--- EXCERPTED TEXT Enclosed Below ---
TGen researchers use RNAi-based screening to study Ewing's sarcoma

RNAi screening used for the first time to study Ewing's sarcoma

The first study of Ewing's sarcoma that screened hundreds of genes based on how they affect cell growth has identified two potential anti-cancer drug targets, according to a scientific paper by the Translational Genomics Research Institute (TGen) published this month in the journal Molecular Cancer.

Ewing's sarcomas are rare, but aggressive cancer lesions that occur most frequently in the bones of teenagers. They represent nearly 3 percent of all childhood cancers. Patients are treated with a combination of surgery, radiation and chemotherapy. This cancer can reoccur after surgical removal, and often spreads to the lungs, other bones and bone marrow. Once it spreads, or metastasizes, only 1 in 5 patients survive more than 5 years.

These lesions harbor unique chromosomal abnormalities that give rise to fusion genes that act as cancer-inducing proteins, or oncoproteins.

TGen researchers used RNAi-based phenotypic, or loss-of-function screening, a method of silencing hundreds of individual genes in a high-throughput format, to analyze 572 kinases that are expressed in human cells. Kinases are enzymes that modify other proteins. Using this technique, the authors discovered two protein kinases with important roles in the growth and survival of Ewing's sarcoma cells. Cancer cells died when investigators stopped the normal function of the two protein kinases called STK10 and TNK2.

"RNAi-based phenotypic profiling proved to be a powerful gene target discovery strategy, leading to successful identification and validation of STK10 and TNK2 as two novel potential therapeutic targets for Ewing's sarcoma," said Dr. David Azorsa, a TGen Senior Investigator and the paper's senior author.
--- End of Enclosed EXCERPTED TEXT ---
PROBLEMS TO WORK ON
A. Return the passage of the Ewing's sarcoma article from "These lesions harbor" to "STK10 and TNK2.", word for word.
B. Why does the Ewing's sarcoma article present STK10 and TNK2 as potential anti-cancer drug targets? Answer in one to three sentences.
--- DATA PROVIDED Enclosed Below ---
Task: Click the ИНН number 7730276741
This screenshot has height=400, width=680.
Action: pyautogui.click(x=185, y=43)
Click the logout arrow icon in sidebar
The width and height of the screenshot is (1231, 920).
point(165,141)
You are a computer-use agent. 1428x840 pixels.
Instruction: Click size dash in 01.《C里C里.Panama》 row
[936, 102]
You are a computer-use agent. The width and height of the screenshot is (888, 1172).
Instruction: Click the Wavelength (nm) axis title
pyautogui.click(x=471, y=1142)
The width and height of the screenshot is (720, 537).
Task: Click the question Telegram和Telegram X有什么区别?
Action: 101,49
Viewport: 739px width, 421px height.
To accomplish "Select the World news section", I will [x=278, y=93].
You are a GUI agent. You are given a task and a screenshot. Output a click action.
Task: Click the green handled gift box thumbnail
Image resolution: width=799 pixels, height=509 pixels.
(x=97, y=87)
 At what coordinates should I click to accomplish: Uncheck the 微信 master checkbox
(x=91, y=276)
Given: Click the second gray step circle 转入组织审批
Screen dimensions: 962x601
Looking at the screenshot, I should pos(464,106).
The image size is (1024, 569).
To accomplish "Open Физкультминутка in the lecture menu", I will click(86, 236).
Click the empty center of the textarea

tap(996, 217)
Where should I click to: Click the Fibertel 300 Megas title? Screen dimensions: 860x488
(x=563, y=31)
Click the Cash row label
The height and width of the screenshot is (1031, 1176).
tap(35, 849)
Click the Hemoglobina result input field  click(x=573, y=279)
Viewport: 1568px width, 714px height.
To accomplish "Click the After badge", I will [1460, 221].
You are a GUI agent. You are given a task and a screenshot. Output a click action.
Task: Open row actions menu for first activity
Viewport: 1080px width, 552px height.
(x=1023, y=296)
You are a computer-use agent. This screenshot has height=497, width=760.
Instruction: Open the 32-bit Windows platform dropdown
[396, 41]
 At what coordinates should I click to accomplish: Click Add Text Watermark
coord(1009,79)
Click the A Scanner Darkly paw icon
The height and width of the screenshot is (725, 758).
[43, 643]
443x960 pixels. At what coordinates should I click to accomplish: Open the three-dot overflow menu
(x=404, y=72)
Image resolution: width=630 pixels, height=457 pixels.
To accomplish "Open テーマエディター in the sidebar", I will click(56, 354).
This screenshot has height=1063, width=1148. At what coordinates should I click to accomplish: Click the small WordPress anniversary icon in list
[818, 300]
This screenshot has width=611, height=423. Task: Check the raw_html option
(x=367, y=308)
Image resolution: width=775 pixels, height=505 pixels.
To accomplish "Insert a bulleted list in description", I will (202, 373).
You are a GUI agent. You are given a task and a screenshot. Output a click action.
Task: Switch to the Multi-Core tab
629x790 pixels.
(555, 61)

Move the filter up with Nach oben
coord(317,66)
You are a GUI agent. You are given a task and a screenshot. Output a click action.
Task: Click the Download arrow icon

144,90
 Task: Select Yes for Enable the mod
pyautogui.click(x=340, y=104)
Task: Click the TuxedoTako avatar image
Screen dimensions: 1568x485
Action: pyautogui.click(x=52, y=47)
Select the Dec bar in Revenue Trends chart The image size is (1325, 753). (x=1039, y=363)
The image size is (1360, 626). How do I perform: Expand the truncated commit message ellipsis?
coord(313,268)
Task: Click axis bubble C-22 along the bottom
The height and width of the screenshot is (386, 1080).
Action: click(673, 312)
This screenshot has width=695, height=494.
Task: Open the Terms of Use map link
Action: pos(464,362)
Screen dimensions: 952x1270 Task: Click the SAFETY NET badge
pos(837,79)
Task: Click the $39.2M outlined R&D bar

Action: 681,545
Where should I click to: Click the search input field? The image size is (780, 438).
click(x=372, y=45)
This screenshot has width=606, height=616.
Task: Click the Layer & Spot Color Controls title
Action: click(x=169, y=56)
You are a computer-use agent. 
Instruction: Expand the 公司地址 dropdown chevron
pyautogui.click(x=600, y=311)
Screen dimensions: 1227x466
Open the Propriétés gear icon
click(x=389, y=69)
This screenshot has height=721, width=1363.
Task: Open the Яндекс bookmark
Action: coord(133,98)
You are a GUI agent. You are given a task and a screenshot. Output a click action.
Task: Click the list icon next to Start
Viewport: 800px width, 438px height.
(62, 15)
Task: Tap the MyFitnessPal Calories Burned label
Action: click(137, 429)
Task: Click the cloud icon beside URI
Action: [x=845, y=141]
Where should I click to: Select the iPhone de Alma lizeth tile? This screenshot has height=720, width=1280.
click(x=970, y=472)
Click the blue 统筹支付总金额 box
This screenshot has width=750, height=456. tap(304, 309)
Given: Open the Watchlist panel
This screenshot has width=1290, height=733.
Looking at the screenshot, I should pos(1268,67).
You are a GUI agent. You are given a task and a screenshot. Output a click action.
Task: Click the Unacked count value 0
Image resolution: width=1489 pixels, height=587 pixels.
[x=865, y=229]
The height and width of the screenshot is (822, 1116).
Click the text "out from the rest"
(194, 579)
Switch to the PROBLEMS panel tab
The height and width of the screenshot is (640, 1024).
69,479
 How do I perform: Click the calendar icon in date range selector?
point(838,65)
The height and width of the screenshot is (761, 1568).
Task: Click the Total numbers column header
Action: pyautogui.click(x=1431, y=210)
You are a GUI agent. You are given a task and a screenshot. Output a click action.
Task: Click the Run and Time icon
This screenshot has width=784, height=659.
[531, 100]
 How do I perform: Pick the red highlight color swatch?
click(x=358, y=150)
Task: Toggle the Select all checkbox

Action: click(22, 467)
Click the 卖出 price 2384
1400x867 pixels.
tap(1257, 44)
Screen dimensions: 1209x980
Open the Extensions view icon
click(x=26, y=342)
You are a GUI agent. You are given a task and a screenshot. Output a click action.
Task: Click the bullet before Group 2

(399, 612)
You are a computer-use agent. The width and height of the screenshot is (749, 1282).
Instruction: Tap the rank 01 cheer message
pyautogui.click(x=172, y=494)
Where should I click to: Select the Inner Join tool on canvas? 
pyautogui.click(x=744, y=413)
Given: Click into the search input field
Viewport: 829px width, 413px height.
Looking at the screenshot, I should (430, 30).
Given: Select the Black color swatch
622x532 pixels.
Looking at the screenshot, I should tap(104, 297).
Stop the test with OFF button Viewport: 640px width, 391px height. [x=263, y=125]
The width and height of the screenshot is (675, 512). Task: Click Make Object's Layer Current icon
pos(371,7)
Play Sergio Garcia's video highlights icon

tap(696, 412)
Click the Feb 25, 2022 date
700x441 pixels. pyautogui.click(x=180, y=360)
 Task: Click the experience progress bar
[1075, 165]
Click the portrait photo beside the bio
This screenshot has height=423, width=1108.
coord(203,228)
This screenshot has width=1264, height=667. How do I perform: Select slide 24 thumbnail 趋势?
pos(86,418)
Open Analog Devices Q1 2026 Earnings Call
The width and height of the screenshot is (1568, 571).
--- End of Enclosed DATA PROVIDED ---
YOUR WRITTEN ANSWERS
A.
These lesions harbor unique chromosomal abnormalities that give rise to fusion genes that act as cancer-inducing proteins, or oncoproteins.

TGen researchers used RNAi-based phenotypic, or loss-of-function screening, a method of silencing hundreds of individual genes in a high-throughput format, to analyze 572 kinases that are expressed in human cells. Kinases are enzymes that modify other proteins. Using this technique, the authors discovered two protein kinases with important roles in the growth and survival of Ewing's sarcoma cells. Cancer cells died when investigators stopped the normal function of the two protein kinases called STK10 and TNK2.

B. The screening showed that these two protein kinases play important roles in the growth and survival of Ewing's sarcoma cells. When investigators stopped their normal function, the cancer cells died.